**Work task**
Find the line that contains "[É triste o" in the entries below. Output it and each later line exactly, and nothing else.

**Records for the task**
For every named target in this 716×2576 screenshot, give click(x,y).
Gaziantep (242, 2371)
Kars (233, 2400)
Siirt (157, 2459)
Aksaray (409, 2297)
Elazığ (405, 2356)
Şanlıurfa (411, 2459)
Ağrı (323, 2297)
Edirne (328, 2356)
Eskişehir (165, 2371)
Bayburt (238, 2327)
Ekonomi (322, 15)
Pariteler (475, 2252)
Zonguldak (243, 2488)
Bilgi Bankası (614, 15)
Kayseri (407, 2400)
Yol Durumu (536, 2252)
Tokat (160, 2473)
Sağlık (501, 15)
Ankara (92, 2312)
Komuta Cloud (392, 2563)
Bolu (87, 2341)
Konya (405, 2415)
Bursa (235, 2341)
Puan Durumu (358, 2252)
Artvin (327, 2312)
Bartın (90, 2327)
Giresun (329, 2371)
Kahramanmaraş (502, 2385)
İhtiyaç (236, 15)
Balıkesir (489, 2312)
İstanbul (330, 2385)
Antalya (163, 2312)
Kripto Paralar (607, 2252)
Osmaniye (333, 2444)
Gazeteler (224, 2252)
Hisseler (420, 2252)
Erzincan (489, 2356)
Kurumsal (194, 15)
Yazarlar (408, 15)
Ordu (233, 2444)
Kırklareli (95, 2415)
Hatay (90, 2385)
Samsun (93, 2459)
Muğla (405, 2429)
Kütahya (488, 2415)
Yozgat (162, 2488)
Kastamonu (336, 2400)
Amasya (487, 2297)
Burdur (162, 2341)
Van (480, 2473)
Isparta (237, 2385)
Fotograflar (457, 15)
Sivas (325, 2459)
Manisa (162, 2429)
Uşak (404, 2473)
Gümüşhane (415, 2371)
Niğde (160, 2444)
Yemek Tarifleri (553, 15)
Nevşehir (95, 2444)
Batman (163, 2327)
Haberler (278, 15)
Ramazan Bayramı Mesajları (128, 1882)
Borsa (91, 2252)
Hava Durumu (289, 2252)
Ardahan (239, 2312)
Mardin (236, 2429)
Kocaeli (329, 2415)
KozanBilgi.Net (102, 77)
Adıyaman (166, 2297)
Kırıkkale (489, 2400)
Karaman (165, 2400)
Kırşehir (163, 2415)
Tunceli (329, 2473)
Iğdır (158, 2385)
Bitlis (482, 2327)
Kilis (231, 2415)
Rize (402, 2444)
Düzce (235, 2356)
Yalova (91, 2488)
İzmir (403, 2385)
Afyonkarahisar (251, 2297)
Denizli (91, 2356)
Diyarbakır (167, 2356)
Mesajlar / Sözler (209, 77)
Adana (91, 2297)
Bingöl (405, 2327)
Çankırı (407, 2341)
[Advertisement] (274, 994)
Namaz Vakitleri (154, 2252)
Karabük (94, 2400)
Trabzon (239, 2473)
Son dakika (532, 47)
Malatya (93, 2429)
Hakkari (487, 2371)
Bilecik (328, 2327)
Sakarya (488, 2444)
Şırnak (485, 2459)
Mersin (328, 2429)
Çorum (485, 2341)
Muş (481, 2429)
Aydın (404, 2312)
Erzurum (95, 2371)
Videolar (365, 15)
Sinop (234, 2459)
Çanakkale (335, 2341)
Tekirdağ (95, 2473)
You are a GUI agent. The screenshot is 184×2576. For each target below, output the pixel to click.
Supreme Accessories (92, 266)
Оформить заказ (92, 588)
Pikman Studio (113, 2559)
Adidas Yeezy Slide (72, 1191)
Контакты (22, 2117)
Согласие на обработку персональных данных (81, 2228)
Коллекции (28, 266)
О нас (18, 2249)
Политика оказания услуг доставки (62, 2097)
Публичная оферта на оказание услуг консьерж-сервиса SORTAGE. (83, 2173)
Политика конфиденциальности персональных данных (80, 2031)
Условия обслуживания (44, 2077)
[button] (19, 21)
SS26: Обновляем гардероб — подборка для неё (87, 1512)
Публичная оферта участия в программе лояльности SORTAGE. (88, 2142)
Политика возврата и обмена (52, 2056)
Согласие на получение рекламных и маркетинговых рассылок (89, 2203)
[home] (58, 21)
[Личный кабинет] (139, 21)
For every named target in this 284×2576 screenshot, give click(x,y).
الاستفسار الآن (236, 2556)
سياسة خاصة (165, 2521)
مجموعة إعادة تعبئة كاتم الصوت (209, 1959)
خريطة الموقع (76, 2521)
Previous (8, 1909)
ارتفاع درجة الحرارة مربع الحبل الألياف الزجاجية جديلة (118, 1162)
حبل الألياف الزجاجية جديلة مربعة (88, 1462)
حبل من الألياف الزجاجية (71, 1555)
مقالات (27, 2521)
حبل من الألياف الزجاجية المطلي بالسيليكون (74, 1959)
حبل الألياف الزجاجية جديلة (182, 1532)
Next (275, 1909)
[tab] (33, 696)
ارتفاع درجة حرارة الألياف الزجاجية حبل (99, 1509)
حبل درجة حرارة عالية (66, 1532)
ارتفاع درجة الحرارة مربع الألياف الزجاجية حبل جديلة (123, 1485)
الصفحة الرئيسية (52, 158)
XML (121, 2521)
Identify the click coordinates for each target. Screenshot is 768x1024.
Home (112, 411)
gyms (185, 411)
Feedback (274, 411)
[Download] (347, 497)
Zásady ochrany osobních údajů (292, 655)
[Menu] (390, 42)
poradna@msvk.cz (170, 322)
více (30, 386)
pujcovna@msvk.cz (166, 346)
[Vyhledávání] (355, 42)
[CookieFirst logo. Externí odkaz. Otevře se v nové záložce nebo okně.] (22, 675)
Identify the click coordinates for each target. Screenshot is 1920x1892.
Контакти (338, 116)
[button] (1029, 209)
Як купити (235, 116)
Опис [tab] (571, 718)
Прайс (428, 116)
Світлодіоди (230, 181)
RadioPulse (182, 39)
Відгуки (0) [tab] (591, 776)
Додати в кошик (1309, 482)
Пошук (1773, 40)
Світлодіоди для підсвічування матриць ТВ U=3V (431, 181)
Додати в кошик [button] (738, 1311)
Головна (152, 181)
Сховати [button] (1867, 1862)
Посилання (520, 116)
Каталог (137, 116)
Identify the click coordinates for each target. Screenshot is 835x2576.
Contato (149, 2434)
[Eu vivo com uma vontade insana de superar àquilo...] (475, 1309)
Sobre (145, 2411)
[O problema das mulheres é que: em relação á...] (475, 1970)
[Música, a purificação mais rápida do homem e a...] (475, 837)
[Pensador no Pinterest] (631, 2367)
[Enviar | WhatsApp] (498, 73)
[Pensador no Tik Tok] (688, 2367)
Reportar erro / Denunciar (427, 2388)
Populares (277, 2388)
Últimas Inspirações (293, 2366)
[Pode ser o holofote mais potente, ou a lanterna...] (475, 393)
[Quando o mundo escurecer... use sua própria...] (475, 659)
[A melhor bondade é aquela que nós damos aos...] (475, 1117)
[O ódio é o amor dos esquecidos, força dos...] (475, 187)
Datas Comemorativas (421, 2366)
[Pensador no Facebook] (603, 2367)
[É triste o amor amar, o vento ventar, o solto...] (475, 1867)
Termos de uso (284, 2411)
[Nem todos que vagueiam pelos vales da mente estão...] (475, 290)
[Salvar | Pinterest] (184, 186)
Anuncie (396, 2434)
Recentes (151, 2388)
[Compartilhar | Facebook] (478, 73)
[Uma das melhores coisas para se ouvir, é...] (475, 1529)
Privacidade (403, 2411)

**Response area**
[É triste o amor amar, o vento ventar, o solto...] (475, 1867)
Termos de uso (284, 2411)
[Nem todos que vagueiam pelos vales da mente estão...] (475, 290)
[Salvar | Pinterest] (184, 186)
Anuncie (396, 2434)
Recentes (151, 2388)
[Compartilhar | Facebook] (478, 73)
[Uma das melhores coisas para se ouvir, é...] (475, 1529)
Privacidade (403, 2411)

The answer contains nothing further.